Scientific classification
- Kingdom: Animalia
- Phylum: Chordata
- Class: Actinopterygii
- Order: Characiformes
- Family: Acestrorhamphidae
- Genus: Hyphessobrycon
- Species: H. compressus
- Binomial name: Hyphessobrycon compressus (Meek, 1904)

= Hyphessobrycon compressus =

- Authority: (Meek, 1904)
- Conservation status: LC

Species of fish

Hyphessobrycon compressus, the Mayan tetra, is a species of freshwater ray-finned fish belonging to the family Acestrorhamphidae, the American characins. This fish is the northernmost species in the genus Hyphessobrycon, as well as its type species.

== Description ==
The Mayan tetra is a silver fish with clear fins. They express minimal sexual dimorphism, with males being slightly darker than females. The base of the dorsal fin is black in coloration. These fish are known to grow up to 4 to 4.5 cm in length. It is similar in shape to the black phantom tetra, although it is slightly slimmer in appearance.
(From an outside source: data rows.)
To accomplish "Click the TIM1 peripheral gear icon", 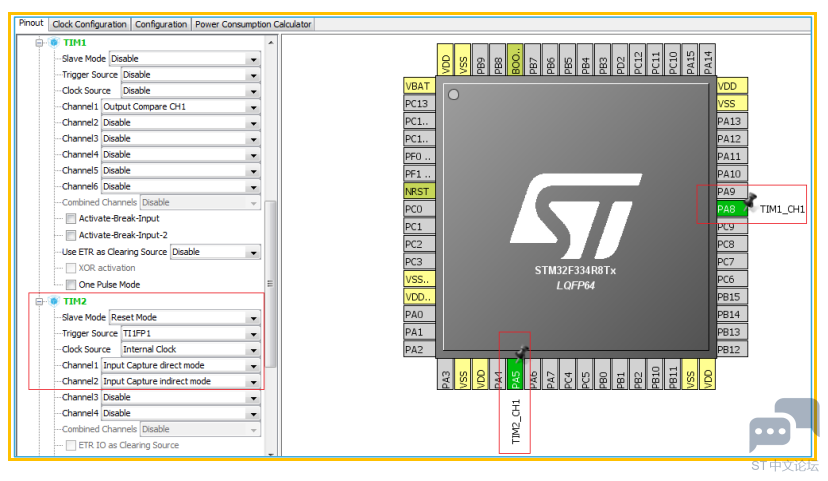I will pos(53,42).
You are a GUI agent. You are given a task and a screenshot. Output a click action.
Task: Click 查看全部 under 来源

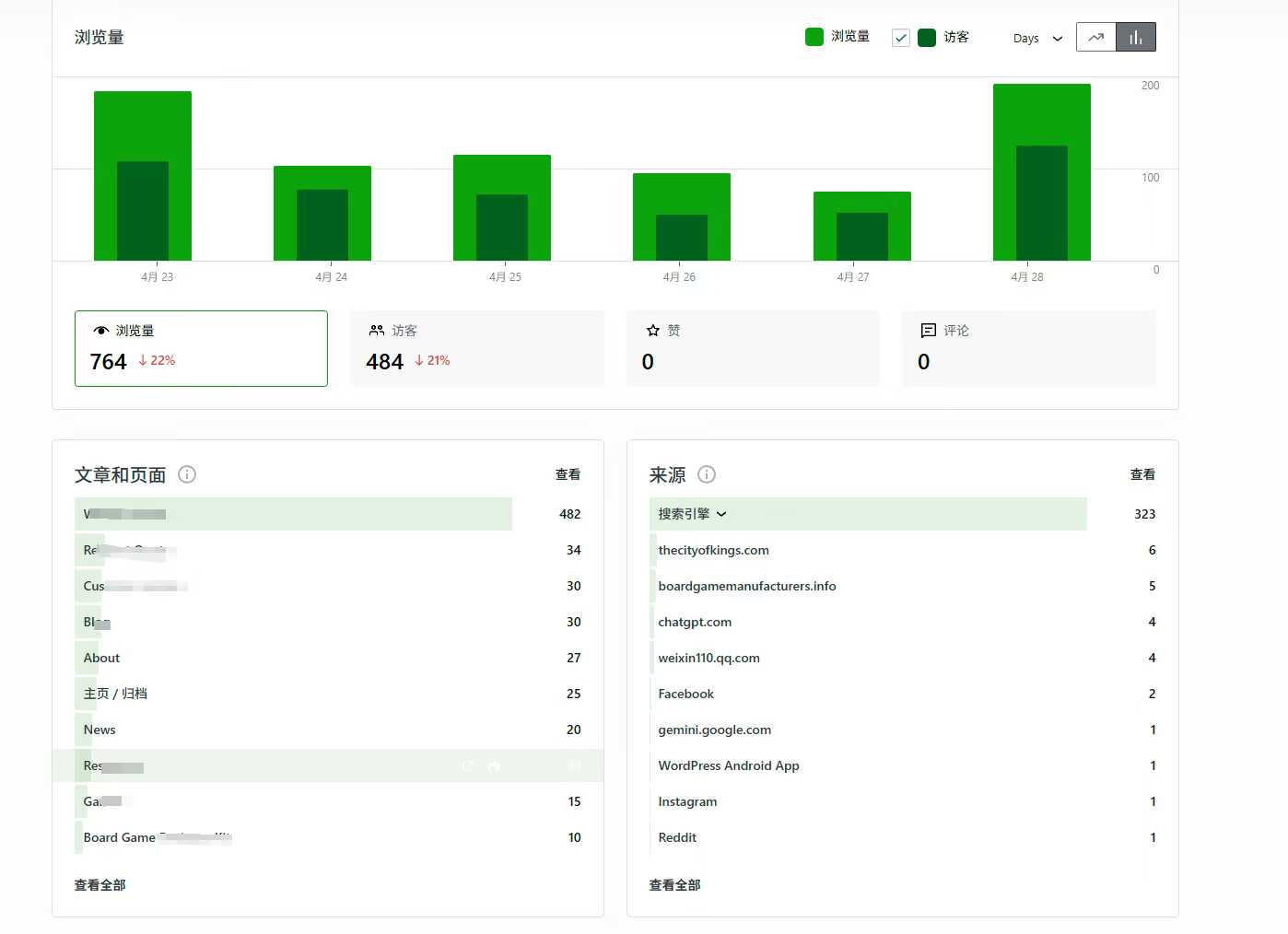coord(674,885)
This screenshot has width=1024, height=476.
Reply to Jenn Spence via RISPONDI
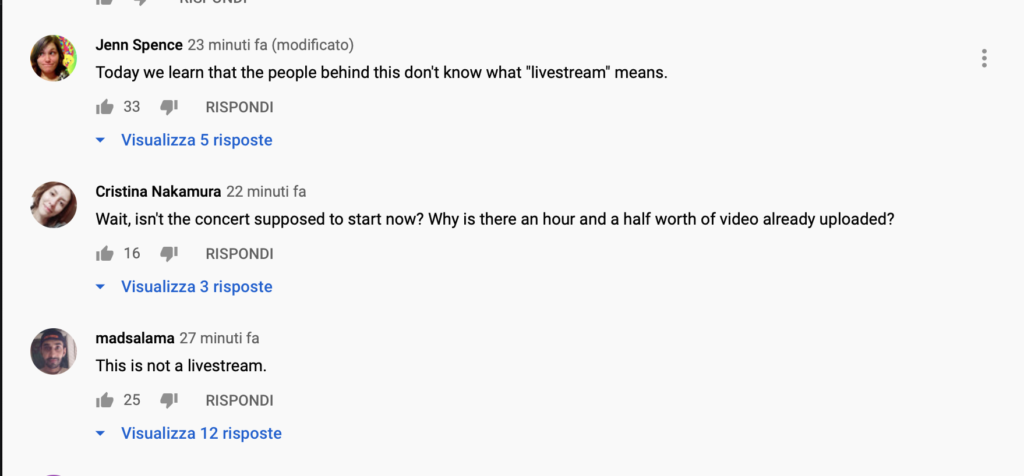pos(240,107)
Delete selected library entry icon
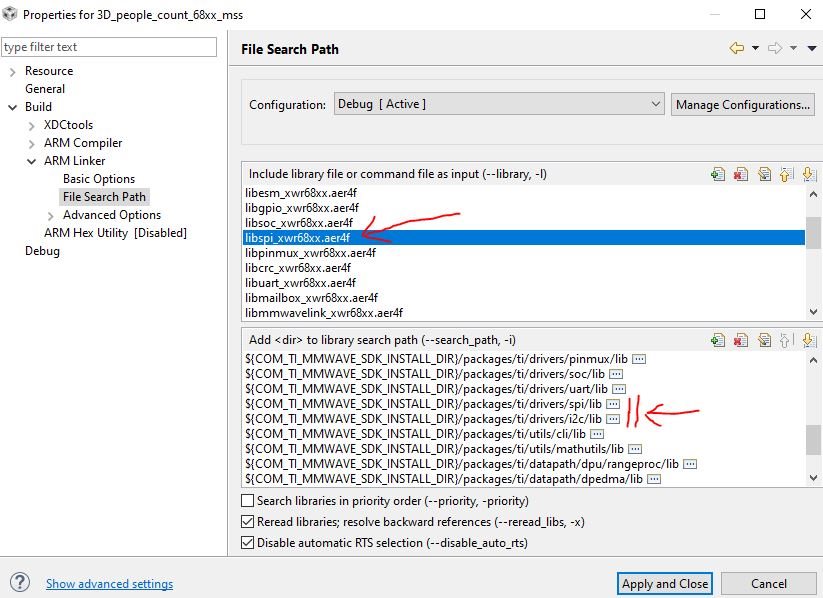Screen dimensions: 823x598 click(x=741, y=174)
== Distribution and habitat==
The Mayan tetra is known to inhabit the Papaloapan River Basin in southern Mexico, as well as Belize and northern Guatemala.

They live in waters ranging from 23 to 26 °C. As a benthopelagic fish, they reside away from the surface of the water.

==Diet==
It is presumed that the Mayan tetra is an opportunistic omnivore.